“La Ley Bases nos lleva al siglo XIX en materia laboral, intentan cambiar puestos de trabajo con derechos por puestos de trabajo sin derechos, apuntan a la deslaboralización del derecho del trabajo eliminando sus principios protectorios.”, denunció hoy Daniel Jorajuría, al tiempo que destacó la masiva presencia del pueblo frente al Congreso de la Nación para exponer su repudio a esta ley entreguista.
Desde hace diez años, la Confederación Sindical Internacional (CSI), que aglutina a 220 millones de trabajadores en 163 países, el Índice Global de los Derechos es un importante informe sobre la situación actual de la lucha a escala mundial por la defensa y el ejercicio de los pilares básicos de la democracia: los derechos y libertades fundamentales de los trabajadores y las trabajadoras y de los sindicatos. En ese marco, el Secretario Administrativo de la CTA, presentó en el marco de la 112ª Conferencia Internacional del Trabajo de la OIT un lapidario informe sobre los seis meses de gestión del gobierno de Javier Milei al que calificó de “un experimento neoliberal y neofacista que se proyecta al mundo” abrazando a las “entidades financieras” e intentando “disolver el Estado”, cuya destrucción implica “la destrucción de nuestros derechos y el incremento del poder de las corporaciones económicas”.
“Estamos ante un cambio de paradigma y de valores, donde la libertad económica se impone como un valor supremo y lo demás no importa nada. Su crueldad llega al extremo de gozar y disfrutar del sufrimiento de su pueblo y para ello propone arrasar con la Justicia Social”, expresó el dirigente.
En ese marco recordó algunas de las medidas más lesivas del gobierno ultraderechista: “Sancionó un protocolo para el mantenimiento del orden público, que autoriza a las fuerzas policiales federales a intervenir ante el corte de la vía pública, sin orden judicial pudiendo identificar y sancionar a las organizaciones, a sus dirigentes; identificar e incautar vehículos; y demandar judicialmente a las organizaciones y dirigentes para que paguen los operativos policiales. Eso implica la prohibición del ejercicio de derechos fundamentales como la Libertad Sindical, el Derecho a la Protesta, a la Manifestación y Libertad de Expresión, convirtiéndolos en Delitos Penales”.

Para el dirigente ceteatista, Milei pretende dar un “golpe Institucional” y arrogarse el “poder absoluto” a través de un Decreto de Necesidad y Urgencia, 70/23, “en el que asume facultades legislativas y modifica con más de 300 artículos muchas leyes, violando la División de Poderes y la Competencia Legislativa del Congreso de la Nación”.
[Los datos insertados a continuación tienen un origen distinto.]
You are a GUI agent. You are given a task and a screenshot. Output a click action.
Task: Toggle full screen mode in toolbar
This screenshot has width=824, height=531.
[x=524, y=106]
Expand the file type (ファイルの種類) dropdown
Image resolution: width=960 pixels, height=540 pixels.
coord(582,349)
Jorajuría detalló los ataques a la clase trabajadora de este gobierno que incluyen “el Derecho de Huelga, la ultra actividad de los Convenios Colectivos de Trabajo, el Sostenimiento de los Sindicatos, las Indemnizaciones y elimina las sanciones al Trabajo no Registrado”. En ese sentido, destacó que la lucha de las organizaciones gremiales y sociales lograron parar en la Justicia el DNU y la llamada Ley Ómnibus que era una reforma constitucional que violentaba la soberanía.
Ante la resistencia popular la respuesta oficial es recrudecer “la criminalización a la protesta, se allanan sedes de organizaciones sociales, sindicales, de partidos políticos, las casas de dirigentes como sucedió con nuestro secretario General de la Provincia de Córdoba de la CTA Autónoma (Federico Giuliani)”.
También señaló que “Milei destruye el Estado, elimina ministerios, liquida el patrimonio público, intenta vender sus empresas, entregar los bienes comunes y se ha convertido en un muñeco a cuerda de las corporaciones económicas”.
“Como para Milei los derechos sociales son privilegios este ha decretado que la Argentina es zona de sacrificio y sólo va haber extracción de ganancias para las transnacionales, sin límites sociales ni ambientales desde el Estado, un gobierno de transnacionales”, indicó Jorajuría.
Asimismo dio cuenta de los “catastróficos resultados económicos en seis meses de gestión”: “La actividad económica cayó un 8,4%, los salarios cayeron un 24 %, las jubilaciones un 17%, la pobreza llega al 55,5 %, se perdieron 270.000 cuentas sueldo; así va destruyendo el Estado Social de Derecho, así va arrasando con la justicia social y sin justicia social no habrá paz en la Argentina ni en el mundo”.
En el encuentro de la CSI también participaron Roberto Baradel, Secretario de Relaciones Internacionales de la CTA-T y Marcelo Di Stéfano, en representación de la CGT, Noel Ruiz y Guillermo Zucotti de CGT, Walter Correa, ministro de Trabajó de la Provincia de Buenos Aires y Andrés Larisgoitia de la CTA-T.